Quando corre Nuvolari, quando passa Nuvolari,
la gente arriva in mucchio e si stende sui prati,
quando corre Nuvolari, quando passa Nuvolari,
la gente aspetta il suo arrivo per ore e ore
e finalmente quando sente il rumore
salta in piedi e lo saluta con la mano,
gli grida parole d’amore, e lo guarda scomparire
Così lo descrive Lucio Dalla, in una canzone che è la madre di un album dedicato alla velocità, Automobili, e al saper vivere dentro emozioni così, disperate e grandiose, madri e patri di uno sport che è cambiato tantissimo, da Nuvolari a oggi, forse però senza cambiare mai.
Torna oggi di attualità la sua storia nel giorno dell'anniversario della sua morte, avvenuta l'11 agosto del 1953. L'essere campione in uno sport che sta nascendo e allo stesso tempo rimanere incastrato tra due mondi, questo lo ha reso per sempre eterno. Lui, figlio di un agricoltore a cui Tazio rubò la macchina, a soli 11 anni, per iniziare il viaggio della vita, quello al volante. Per andare da nessuna parte, solo per guidare. Guidare il mondo delle corse fuori dai primi anni del 900, verso un futuro forse meno puro, ma sicuramente più invitante.

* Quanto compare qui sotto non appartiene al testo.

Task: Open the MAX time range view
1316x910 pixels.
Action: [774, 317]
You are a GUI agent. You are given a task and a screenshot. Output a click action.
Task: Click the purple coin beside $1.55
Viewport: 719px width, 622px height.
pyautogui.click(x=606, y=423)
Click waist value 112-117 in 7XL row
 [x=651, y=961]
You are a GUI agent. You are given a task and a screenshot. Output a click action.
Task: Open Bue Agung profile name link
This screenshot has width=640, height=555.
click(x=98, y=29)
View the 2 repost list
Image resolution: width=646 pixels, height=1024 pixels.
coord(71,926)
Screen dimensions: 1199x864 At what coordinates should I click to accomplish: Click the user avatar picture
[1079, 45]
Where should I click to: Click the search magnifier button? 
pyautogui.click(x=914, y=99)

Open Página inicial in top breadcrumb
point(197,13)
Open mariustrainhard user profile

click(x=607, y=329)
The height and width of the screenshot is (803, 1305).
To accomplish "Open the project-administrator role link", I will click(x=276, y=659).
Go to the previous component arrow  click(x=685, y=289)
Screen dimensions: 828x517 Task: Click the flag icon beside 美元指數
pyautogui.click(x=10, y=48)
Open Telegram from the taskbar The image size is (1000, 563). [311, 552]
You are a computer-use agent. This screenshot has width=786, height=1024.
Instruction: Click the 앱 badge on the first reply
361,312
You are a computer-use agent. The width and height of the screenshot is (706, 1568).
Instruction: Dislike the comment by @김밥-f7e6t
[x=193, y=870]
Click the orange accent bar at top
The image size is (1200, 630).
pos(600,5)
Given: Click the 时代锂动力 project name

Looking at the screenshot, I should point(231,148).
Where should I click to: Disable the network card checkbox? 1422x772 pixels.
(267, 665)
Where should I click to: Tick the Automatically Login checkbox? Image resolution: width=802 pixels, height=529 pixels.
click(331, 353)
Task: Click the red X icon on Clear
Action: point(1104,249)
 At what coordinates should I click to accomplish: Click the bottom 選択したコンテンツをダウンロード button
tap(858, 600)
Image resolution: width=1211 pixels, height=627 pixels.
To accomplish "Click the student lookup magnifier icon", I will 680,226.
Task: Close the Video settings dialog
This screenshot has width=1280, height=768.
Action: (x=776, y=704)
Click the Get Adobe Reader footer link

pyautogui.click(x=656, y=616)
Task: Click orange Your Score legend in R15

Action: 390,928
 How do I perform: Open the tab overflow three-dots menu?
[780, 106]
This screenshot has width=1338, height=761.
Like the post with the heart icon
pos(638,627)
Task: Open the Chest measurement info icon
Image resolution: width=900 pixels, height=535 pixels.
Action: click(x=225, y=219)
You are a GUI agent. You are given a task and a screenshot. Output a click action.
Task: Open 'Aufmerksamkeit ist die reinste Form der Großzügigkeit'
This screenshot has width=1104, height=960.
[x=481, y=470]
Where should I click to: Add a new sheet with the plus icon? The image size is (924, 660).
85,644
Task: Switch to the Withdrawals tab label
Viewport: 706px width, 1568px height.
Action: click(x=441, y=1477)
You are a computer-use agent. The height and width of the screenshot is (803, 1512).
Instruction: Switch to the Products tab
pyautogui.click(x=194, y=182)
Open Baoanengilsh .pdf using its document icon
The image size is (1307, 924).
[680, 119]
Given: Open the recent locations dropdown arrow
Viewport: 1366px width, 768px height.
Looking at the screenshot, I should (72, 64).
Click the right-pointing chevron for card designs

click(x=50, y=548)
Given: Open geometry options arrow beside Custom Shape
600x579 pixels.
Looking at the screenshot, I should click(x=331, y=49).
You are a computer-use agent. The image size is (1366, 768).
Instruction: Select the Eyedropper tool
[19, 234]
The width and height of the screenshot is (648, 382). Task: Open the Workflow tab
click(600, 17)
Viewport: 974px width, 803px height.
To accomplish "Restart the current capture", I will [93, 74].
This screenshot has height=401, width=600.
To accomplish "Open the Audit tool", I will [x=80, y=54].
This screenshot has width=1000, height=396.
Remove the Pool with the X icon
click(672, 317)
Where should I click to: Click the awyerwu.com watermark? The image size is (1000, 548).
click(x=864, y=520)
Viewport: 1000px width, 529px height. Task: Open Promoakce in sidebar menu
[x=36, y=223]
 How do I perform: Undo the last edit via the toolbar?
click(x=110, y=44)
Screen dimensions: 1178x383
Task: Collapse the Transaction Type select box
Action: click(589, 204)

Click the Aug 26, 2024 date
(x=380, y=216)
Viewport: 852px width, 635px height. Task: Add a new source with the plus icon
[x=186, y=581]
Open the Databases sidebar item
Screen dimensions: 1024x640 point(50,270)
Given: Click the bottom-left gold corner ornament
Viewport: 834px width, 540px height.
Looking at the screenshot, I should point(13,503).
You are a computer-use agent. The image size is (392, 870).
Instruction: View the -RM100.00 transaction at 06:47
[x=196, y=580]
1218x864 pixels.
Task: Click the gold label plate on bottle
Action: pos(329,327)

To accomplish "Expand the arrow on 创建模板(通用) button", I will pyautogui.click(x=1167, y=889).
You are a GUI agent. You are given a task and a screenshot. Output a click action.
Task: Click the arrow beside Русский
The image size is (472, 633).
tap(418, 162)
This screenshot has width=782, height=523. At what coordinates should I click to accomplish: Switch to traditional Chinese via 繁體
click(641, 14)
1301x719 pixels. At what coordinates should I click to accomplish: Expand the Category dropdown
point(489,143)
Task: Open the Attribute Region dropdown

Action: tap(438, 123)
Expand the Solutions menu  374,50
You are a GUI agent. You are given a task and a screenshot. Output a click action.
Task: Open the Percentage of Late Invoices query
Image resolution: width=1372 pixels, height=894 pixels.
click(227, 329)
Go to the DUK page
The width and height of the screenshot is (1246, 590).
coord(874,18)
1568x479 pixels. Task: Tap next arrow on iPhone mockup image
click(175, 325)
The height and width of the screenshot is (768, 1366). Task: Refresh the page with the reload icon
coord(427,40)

Mai legato a niente, a nessun partito, a nessun Fascismo che voleva fare di lui, esempio di una velocità futurista, simbolo e modello. Ma “era un innocente. Per questo ogni notte dormiva tranquillo” scrive Casamassima nella biografia.
E gli innocenti non hanno i vincoli degli altri, forse nemmeno le paure. Solo un dono, accettato da Gabriele D'Annuncio e mai più abbandonato: la tartaruga. Donata nel 1932 "all'uomo più veloce, l'animale più lento" e poi portata ovunque: sugli aerei, gli stemmi, sui ricami, sugli orologi.
Si videro al Vittoriale di D'Annunzio, a Gardone, poco lontano dalla Mantova di Tazio. Undici giorni dopo il trionfo di Monte Carlo la popolarità del Campionissimo, come lo chiamavano tutti, era straripante. Lì gli regalò la prima tartaruga d'oro, un simbolo poi diventato amuleto di una vita intera, ad accompagnarlo fino al 1952, anno della sua morte, dopo un ictus che lo colpì mesi prima.
Morte, e perdita, che nessuno può descrivere meglio di Enzo Ferrari: "Non appena mi giunse notizia della sua fine partii per Mantova. Nella fretta mi persi in un dedalo di strade sconosciute della città. Scesi di macchina, chiesi a un negozio di stagnino la via per villa Nuvolari. Ne uscì un anziano operaio, che prima di rispondermi fece un giro intorno alla macchina, per leggere la targa. Capì, mi prese una mano e la strinse con calore. 'Grazie di essere venuto'— bisbigliò commosso — 'Come quello là non ne nasceranno più'".